Napisał on też dla Polaków książkę p. t. "Głos wolny", w której wykazuje, jak szlachta powinna używać swoich wolności, żeby się nie wyrodziły w swawolę i jakie zmiany trzeba zaprowadzić w rządzie, żeby Polska znowu była potężnem mocarstwem. Wychował też w tym duchu grono młodzieży, którą z Polski do siebie sprowadzał; śliczny przykład króla patryoty, który, chociaż nie utrzymał się przy koronie, chociaż losem zmuszony przebywać na obczyźnie, pamiętał jednak o obowiązkach względem ojczyzny i trudził się dla jej dobra. W szkole tej kształciła się garstka młodzieży z najbogatszych rodów; pierwszym też jej skutkiem było, że wśród magnatów przejrzał ten i ów, i że w tej warstwie narodu doczekaliśmy się znowu dzielnych obywateli, jakkolwiek większość możnowładztwa ciągle jeszcze była godną potępienia.

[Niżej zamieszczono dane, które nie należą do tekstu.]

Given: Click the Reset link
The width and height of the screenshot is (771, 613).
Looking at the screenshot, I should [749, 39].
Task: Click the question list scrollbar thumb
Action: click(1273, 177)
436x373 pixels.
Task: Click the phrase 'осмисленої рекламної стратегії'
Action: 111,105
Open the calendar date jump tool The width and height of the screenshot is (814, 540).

Wśród wychowanków Leszczyńskiego najbardziej się odznaczył ksiądz Stanisław Konarski; przebywając przez dłuższy czas na lotaryńskim dworze, przejął się myślami zacnego króla - wygnańca i postanowił życie całe poświęcić wyłącznie na usługi Ojczyzny. Konarski najlepiej pojął tę prawdę, że cały upadek Polski wyniknął z upadku oświaty. Pisał on też dzieła polityczne, w których nakłaniał do lepszej formy rządu, ale przedewszystkiem starał się o reformę szkół i dokonał rzeczywiście wielkich rzeczy w tym kierunku. Ksiądz Konarski należał do zakonu Pijarów, który bardzo podupadł; on go podźwignął, wytknąwszy mu jako cel: nauczanie młodzieży. Ułożył reformę Zakonu, dodając do trzech zwykłych ślubów jeszcze czwarty: "nauczania aż do śmierci." Uzyskawszy dla swej reformy potwierdzenia stolicy apostolskiej, stał się filarem świetnego odrodzenia tego zgromadzenia, które odtąd wiele sobie zdobyło zasług około oświaty, w Polsce i za granicą.
W Polsce reforma Konarskiego stała się kamieniem węgielnym narodowego odrodzenia; szkoła jego warszawska stała się wkrótce wzorem dla wszystkich innych w całym kraju. Uczono znacznie więcej, niż poprzednio, a uczono gruntownie i zawsze z tą myślą, żeby naukę stosować do praktycznych potrzeb obywatelskiego życia. Uczeń szkoły pijarskiej znał doskonale historyę, geografię i urządzenia wszystkich państw w Europie, znał sposób życia i stan nauk za granicą i mógł to wszystko porównywać ze stanem własnego kraju. Toteż każdy uczeń tych szkół przejęty był myślą, że po to się uczy, ażeby dorósłszy poprawiać urządzenia krajowe, zmieniać i usuwać wszystko, co złe. Dorastało w tych szkołach nowe pokolenie, które miało zmienić zupełnie tok spraw publicznych, pokolenie pełne godności, honoru miłości ojczyzny i poświęcenia. Chociaż do okoła źle się jeszcze działo, ksiądz Konarski spoglądał śmiało w przyszłość, mając znaczną część szlacheckiej młodzieży w swem ręku.
Ale to pokolenie dorastało dopiero zwolna, a zanim skończyło szkoły, dojrzało i dostało się do urzędów i majątków, rządziło tymczasem jeszcze pokolenie starsze, zepsute, wśród którego zaledwie było kilkunastu wybitniejszych, z tych, co-to wyrosnęli pod wpływem myśli Leszczyńskiego, a na ich czele rodzina Czartoryskich. Czartoryscy stanęli na czele stronnictwa reformy; pierwsza magnacka rodzina otrząsnęła się z gnuśności saskich czasów i zabrała się do pracy około odrodzenia ojczyzny. Zamiarem tego grona obywateli było wprowadzić przepisy co do porządku obrad sejmowych, t z. regulamin sejmowy, zabronić zrywania sejmów i wydać ustawę, żeby odtąd zawsze to było prawem, co większość na sejmie uchwali, nieoglądąjąc się na sprzeciwianie się mniejszości; chcieli też zaprowadzić ministerstwa skarbu i wojny, które nazwali komisyami. Poparł Czartoryskich w Wielkopolsce Andrzej Zamojski, wojewoda inowrocławski magnat bardzo rozumny i zacny.